A BIT OF ARCHAEOLOGY (July 2011)
This entry has nothing to do with malware. Just so you know.
Some people know that I like the demo scene. I've been following it for more than 20 years now, but it's even older than that. I like the size-optimisation competitions best, and I've even participated in a few - most recently, smallest downloader on 32-bit Windows XP: 233 bytes (255 bytes on Vista and later), print the EICAR test string: 56 bytes. Of particular interest to me are the demos in 512 bytes or less. They are so small that in order to have cool effects, a structured file is unusable, so only a .com file works here. As a result, they only run in DOS or a 32-bit console window (or via an emulator). No 64-bit systems here. Even now, in 2011, there was a 128-bytes competition, and the year is not over yet.
How do you make a file that small? Mostly it's just amazing code, but to save a few bytes it's also quite common to rely on the initial register values instead of initialising them manually.

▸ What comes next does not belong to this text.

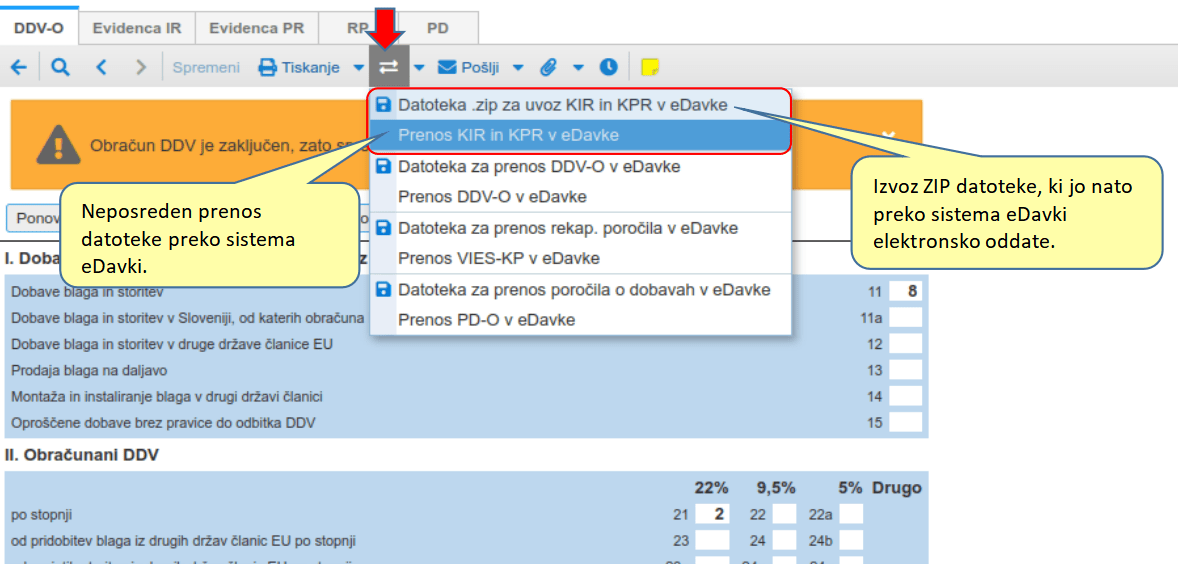Image resolution: width=1178 pixels, height=564 pixels.
Task: Open attachments paperclip icon
Action: click(548, 68)
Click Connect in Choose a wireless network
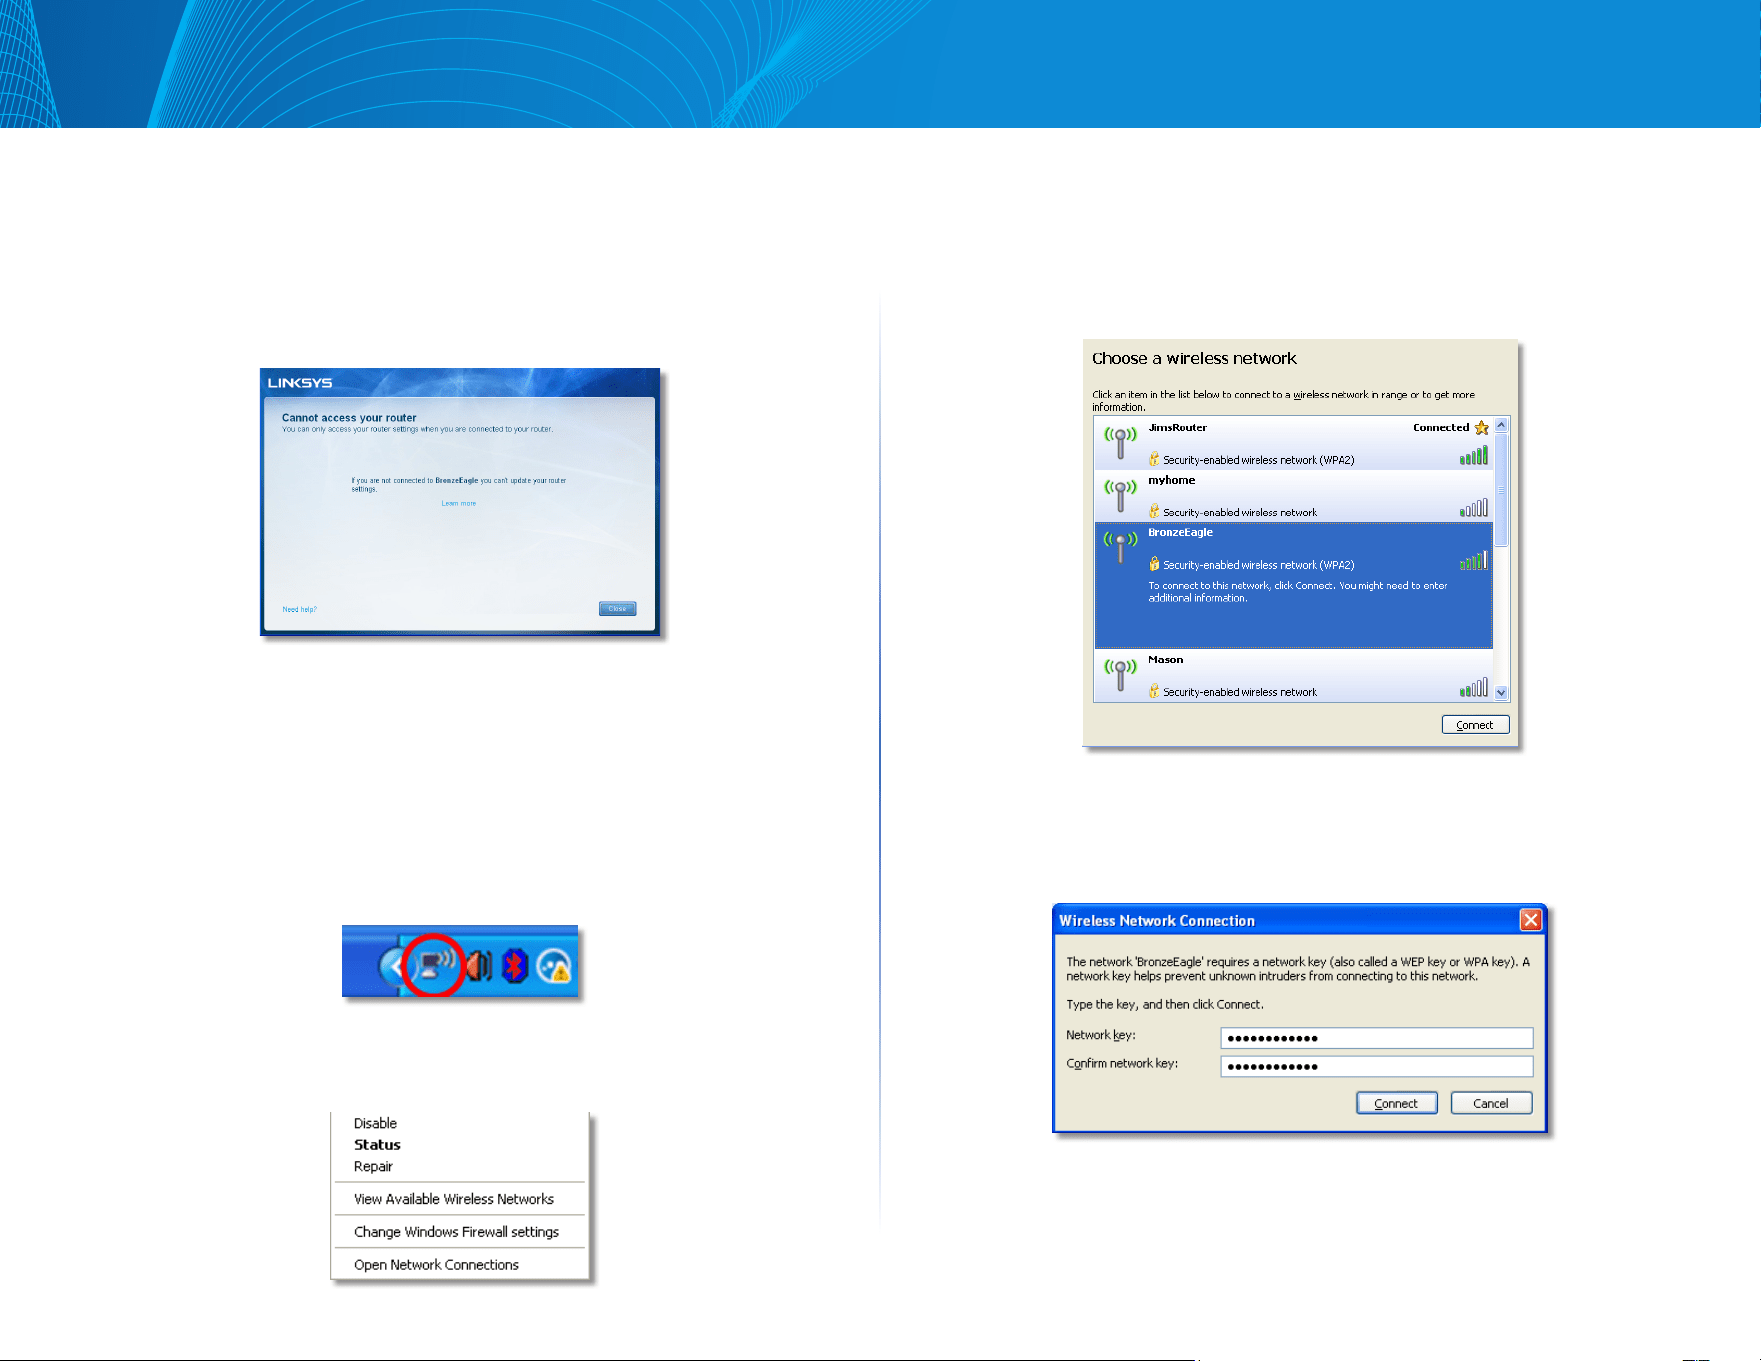The height and width of the screenshot is (1361, 1761). (x=1475, y=725)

The question, though, is which registers hold what values... and why? This is something that I have never seen written down. I suspect that it's just something that "everybody knows".
Let's take a look at a few versions of DOS, to see what I mean:
Note that these values are for real DOS. For certain versions of the Windows console, the bp register value is 091e.
So that's the which and the what. As for the why...
0019:000041DA MOV SP, 0920
0019:000041F9 CALL NEAR WORD PTR SS:[05EA]
Now the sp register value is 091e.
0019:00009B6E PUSH BP
Now the sp register value is 091c.
0019:00009B6F MOV BP, SP
And now so is the bp register value.
0019:00009FA6 MOV DX, WORD PTR SS:[BP - 12]
This value is the result of a memory allocation, and depends on the size and structure of the image being loaded.
0019:0000A02F REPE MOVS BYTE PTR ES:[DI], BYTE PTR DS:[SI]
Now the cx register value is 0000.
0019:0000A031 DEC CL
And now it's 00ff.
0019:0000A035 XOR BH, BH
0019:0000A040 XOR BL, BL
Now the bx register value is 0000.
0019:0000A0AC LDS SI, DWORD PTR SS:[0FC4]
Now the si register value is assigned, and depends on the structure of the image being loaded (0100 for .com files).
0019:0000A0B1 LES DI, DWORD PTR SS:[0FC0]
Now the di register value is assigned, and depends on the structure of the image being loaded (fffe for .com files).
0019:0000A0B6 MOV AX, ES
0019:0000A0E1 MOV SS, AX
Here we see that the dx register is not the source of the ss register value, as is commonly assumed.
0019:0000A0E3 MOV SP, DI
Now the sp register is assigned, and we see that the di register is its source.
0019:0000A0E6 PUSH DS
0019:0000A0E7 PUSH SI
Aliases for the cs and ip registers are pushed onto the stack, and we see that the dx register is not the source of the cs register value, either.
0019:0000A0E8 MOV ES, DX
0019:0000A0EA MOV DS, DX
0019:0000A0EC MOV AX, BX
Now the ax register value is 0000.
The file runs, and the mystery is solved.